Shamash infuses her tale with emotion but never loses the facts of her experience in the whirlwind of her flight to Turkey, reunion with family in Israel, isolation in the Netherlands, education in England, and finally the possibility of a new beginning in New York. The anecdotes from Shamash’s Iraqi childhood are unique and touching, but the good cannot outweigh the discrimination and hostility toward Jews that eventually touch her family through her father’s forced resignation from his job with a major accounting firm and the family’s struggle to leave Iraq that at one point lands them all in jail. Finally free, outside Iraq, such nostalgia is insufficient to sustain them as a family, and — as the title suggests — they become strangers in a new land. Shamash struggles with isolation and confusion in school; her parents contend with caseworkers who help yet judge their differences and language barriers that block possibilities for advancement in a culturally liberated Western society.
Shamash’s writing beautifully communicates the confusion, imagination, and resilience that she experienced as a child from the trauma, displacement, and possibility of immigration, all caused by anti-Semitism. She weaves her story so well that the reader truly feels what the author has lived. It is only at the end of her tale that one must reckon with the impacts of poverty and instability on Shamash and her family and acknowledge the courage they all have shown in building new lives in unfamiliar places. The story moves quickly, so that there is much for a reader to absorb — perhaps too much — but then Shamash holds the events and the emotion so expertly in sync that the power of the story is enhanced rather than lessened by the fast pace.
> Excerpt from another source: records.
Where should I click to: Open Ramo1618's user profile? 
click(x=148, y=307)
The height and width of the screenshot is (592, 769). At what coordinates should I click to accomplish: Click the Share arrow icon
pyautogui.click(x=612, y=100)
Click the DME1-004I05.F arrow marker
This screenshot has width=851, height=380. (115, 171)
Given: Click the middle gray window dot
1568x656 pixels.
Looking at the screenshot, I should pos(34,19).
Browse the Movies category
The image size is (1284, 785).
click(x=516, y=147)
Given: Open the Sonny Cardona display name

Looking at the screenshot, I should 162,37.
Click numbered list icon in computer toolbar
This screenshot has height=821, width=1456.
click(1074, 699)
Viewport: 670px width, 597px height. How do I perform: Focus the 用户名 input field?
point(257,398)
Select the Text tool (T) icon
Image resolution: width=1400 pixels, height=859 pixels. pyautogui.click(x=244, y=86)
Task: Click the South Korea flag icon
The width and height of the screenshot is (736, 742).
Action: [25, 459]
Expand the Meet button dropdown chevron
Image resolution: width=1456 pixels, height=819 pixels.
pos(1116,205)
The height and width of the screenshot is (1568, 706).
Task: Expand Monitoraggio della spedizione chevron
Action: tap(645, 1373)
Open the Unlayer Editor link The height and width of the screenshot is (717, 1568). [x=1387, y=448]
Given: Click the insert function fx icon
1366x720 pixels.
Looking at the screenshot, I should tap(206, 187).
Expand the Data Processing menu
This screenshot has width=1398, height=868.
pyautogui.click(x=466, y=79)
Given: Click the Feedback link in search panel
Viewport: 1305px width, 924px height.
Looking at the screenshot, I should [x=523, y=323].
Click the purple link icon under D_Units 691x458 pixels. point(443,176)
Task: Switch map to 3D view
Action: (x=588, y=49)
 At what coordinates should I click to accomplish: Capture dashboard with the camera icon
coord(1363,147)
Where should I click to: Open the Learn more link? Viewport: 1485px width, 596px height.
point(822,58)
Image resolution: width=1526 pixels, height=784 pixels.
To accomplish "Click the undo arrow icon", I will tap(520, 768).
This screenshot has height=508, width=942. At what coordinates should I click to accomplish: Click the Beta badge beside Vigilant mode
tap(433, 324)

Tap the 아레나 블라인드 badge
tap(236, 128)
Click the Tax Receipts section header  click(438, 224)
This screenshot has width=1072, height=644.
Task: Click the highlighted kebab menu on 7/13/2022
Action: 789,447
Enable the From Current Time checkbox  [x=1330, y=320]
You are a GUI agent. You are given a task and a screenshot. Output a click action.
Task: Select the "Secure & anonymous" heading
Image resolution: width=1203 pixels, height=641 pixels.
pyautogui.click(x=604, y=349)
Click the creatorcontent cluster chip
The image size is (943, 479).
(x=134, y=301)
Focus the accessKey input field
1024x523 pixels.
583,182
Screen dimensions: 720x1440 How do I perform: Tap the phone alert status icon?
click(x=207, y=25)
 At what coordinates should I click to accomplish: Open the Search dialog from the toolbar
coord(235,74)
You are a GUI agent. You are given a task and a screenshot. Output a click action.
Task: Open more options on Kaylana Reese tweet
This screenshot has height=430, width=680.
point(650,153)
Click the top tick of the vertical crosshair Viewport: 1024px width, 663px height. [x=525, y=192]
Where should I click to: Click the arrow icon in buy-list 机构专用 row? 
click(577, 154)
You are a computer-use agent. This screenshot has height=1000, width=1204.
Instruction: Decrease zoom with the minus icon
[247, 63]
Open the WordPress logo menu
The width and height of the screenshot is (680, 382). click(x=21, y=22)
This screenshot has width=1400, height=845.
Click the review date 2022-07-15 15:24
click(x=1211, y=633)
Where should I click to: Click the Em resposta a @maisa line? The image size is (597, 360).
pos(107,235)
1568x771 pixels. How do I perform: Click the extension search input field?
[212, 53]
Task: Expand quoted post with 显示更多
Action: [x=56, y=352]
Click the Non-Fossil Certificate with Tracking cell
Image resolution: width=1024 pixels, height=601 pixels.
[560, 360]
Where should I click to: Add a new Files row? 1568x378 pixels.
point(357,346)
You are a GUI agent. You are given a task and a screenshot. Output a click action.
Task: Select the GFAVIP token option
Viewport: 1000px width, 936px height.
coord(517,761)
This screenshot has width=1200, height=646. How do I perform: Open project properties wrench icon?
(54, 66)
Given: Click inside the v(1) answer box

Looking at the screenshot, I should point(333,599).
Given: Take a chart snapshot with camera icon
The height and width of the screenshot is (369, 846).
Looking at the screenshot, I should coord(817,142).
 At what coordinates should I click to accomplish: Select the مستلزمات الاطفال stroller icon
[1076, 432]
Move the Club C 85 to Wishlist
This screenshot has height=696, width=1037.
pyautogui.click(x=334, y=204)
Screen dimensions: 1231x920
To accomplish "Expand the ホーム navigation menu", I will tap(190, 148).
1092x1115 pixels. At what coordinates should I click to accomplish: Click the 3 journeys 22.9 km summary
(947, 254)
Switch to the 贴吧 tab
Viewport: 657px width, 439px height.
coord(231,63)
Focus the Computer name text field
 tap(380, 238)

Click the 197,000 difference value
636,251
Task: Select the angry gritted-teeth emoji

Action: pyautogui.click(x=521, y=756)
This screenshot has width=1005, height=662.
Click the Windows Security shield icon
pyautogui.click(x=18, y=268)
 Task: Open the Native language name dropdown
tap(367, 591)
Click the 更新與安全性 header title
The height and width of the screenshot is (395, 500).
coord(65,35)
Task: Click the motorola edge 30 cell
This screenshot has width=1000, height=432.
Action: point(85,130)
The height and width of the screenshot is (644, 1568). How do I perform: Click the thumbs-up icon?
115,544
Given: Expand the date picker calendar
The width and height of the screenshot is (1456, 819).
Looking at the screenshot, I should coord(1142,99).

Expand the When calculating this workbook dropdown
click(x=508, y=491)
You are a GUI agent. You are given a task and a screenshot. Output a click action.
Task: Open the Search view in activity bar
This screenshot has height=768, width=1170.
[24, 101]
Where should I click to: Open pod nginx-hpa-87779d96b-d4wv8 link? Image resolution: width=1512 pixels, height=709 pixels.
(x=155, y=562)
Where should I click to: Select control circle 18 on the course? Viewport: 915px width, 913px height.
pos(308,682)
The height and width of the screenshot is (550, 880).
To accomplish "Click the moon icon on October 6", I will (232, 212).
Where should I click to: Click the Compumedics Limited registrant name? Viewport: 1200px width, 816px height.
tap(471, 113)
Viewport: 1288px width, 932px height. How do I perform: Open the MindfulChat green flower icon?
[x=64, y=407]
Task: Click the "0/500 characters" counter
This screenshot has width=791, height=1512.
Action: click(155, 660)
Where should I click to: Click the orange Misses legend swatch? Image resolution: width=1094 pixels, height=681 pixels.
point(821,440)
For its writing, its coherence, and its energy, this memoir is worth reading. Shamash achieves the right balance in tone, so serious topics and optimism coexist. There are moments of gravity but also entertainment in this universal tale of immigration and redemption. Readers will enjoy this exceedingly well-written story, and might also begin to empathize with immigrants among us, who have, like Shamash and her family, become strangers in their new homes.